Reading text -
Single by Helena Paparizou

from the album My Number One
- B-side: "Katse Kala (Behave Yourself)"
- Released: 24 August 2005
- Recorded: 2004/2005
- Genre: Dance-pop
- Length: 2:59
- Label: Bonnier Music, Sony BMG
- Songwriter: Costas Bigalis
- Producers: Fredrik Andersson, Niclas Olausson

Helena Paparizou singles chronology
| "My Number One" (2005) | "The Light in Our Soul" (2005) | "A Brighter Day" (2005) |

= The Light in Our Soul =

"The Light in Our Soul" is a song by Helena Paparizou from her album My Number One.

Data to use -
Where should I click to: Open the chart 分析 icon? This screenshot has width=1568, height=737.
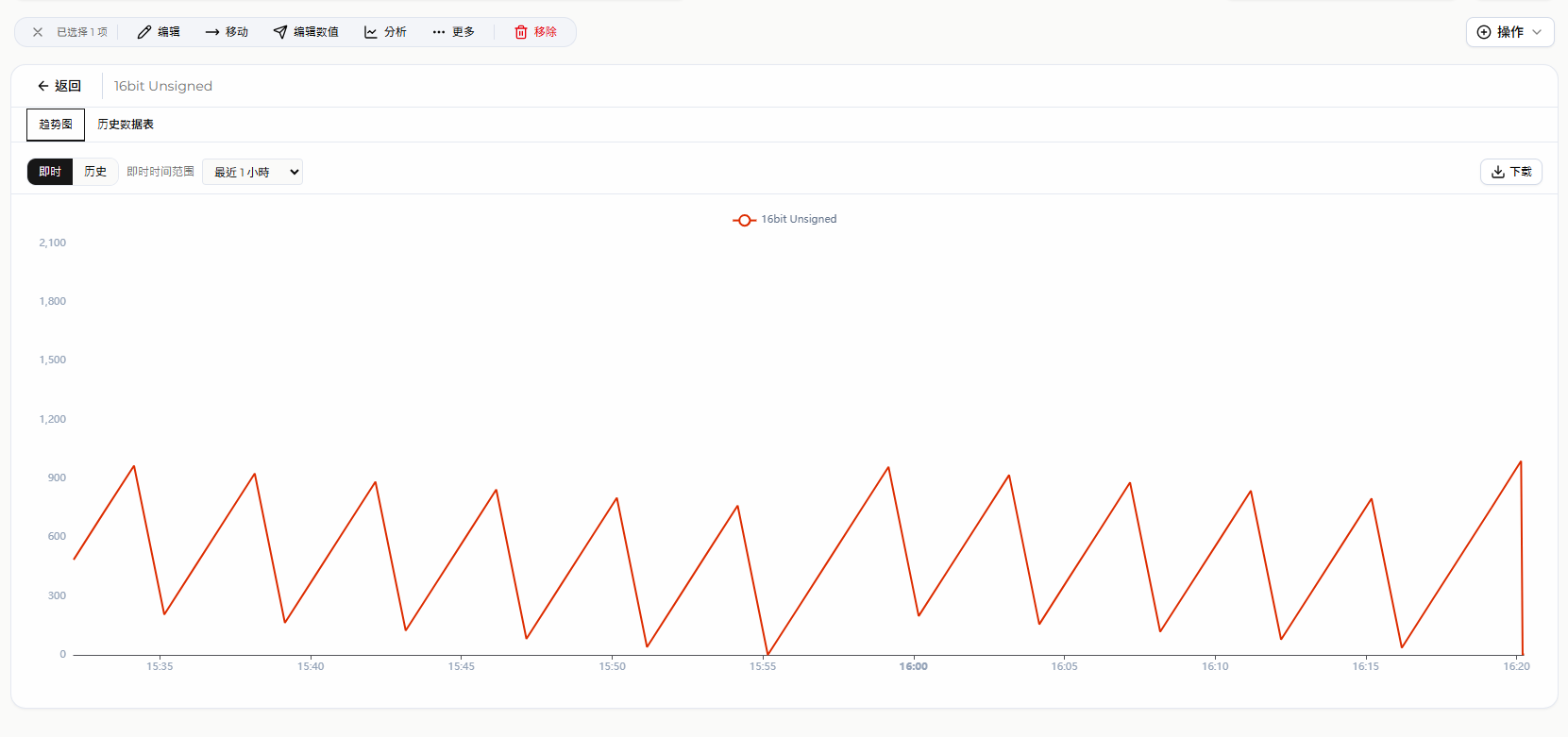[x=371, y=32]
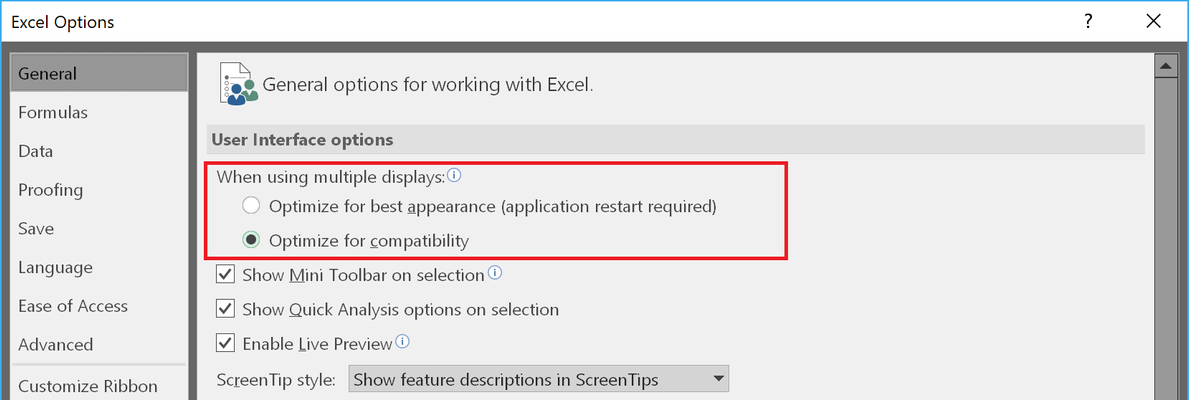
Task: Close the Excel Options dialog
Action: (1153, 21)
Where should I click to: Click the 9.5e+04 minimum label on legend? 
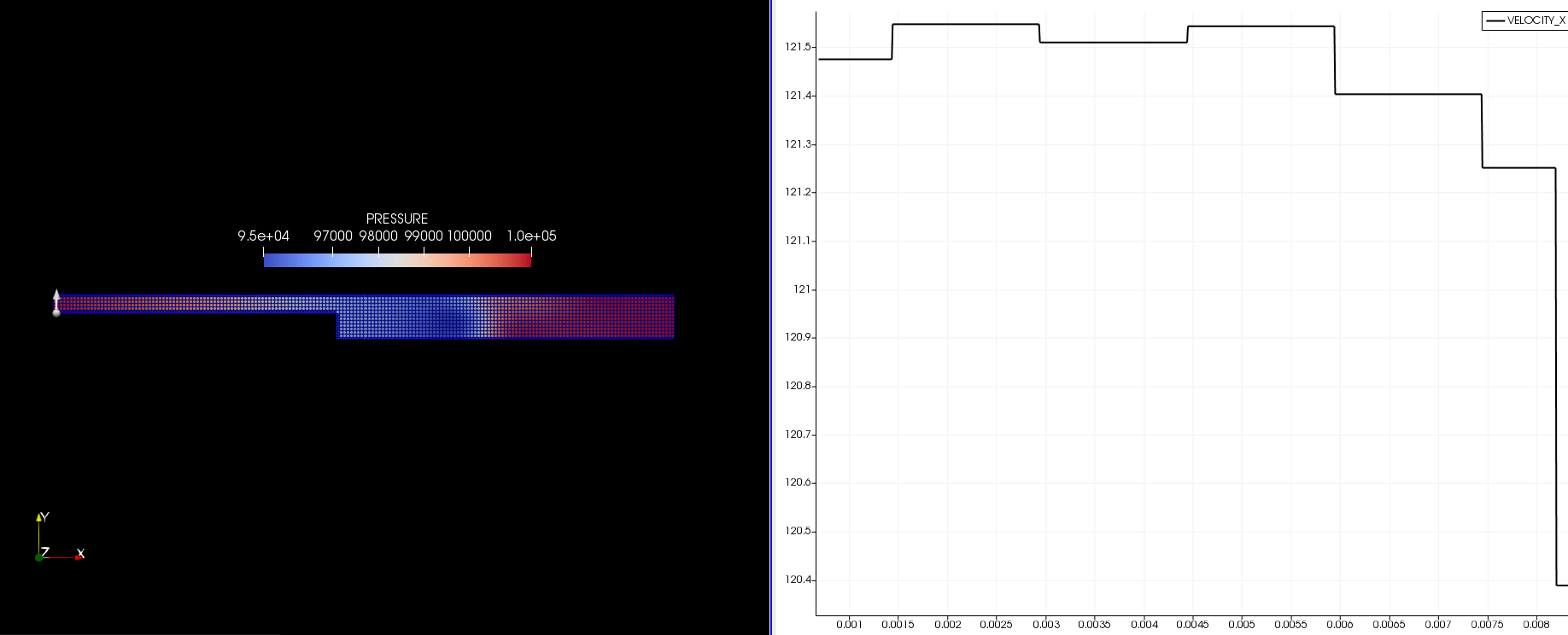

Written tasks -
A: Summarize the song page in two sentences.
B: Quote every line of the records above word for word, omitting the pictures.
The song page and the records were taken from unrelated sources.

Solution set -
A: "The Light in Our Soul" is a Helena Paparizou single from her album My Number One, released on 24 August 2005 by Bonnier Music and Sony BMG, with "Katse Kala (Behave Yourself)" as its B-side. The dance-pop track runs 2:59, was written by Costas Bigalis, and was produced by Fredrik Andersson and Niclas Olausson.

B:
Where should I click to: Open the chart 分析 icon? This screenshot has width=1568, height=737.
[x=371, y=32]
Task: Close the Excel Options dialog
Action: (1153, 21)
Where should I click to: Click the 9.5e+04 minimum label on legend? 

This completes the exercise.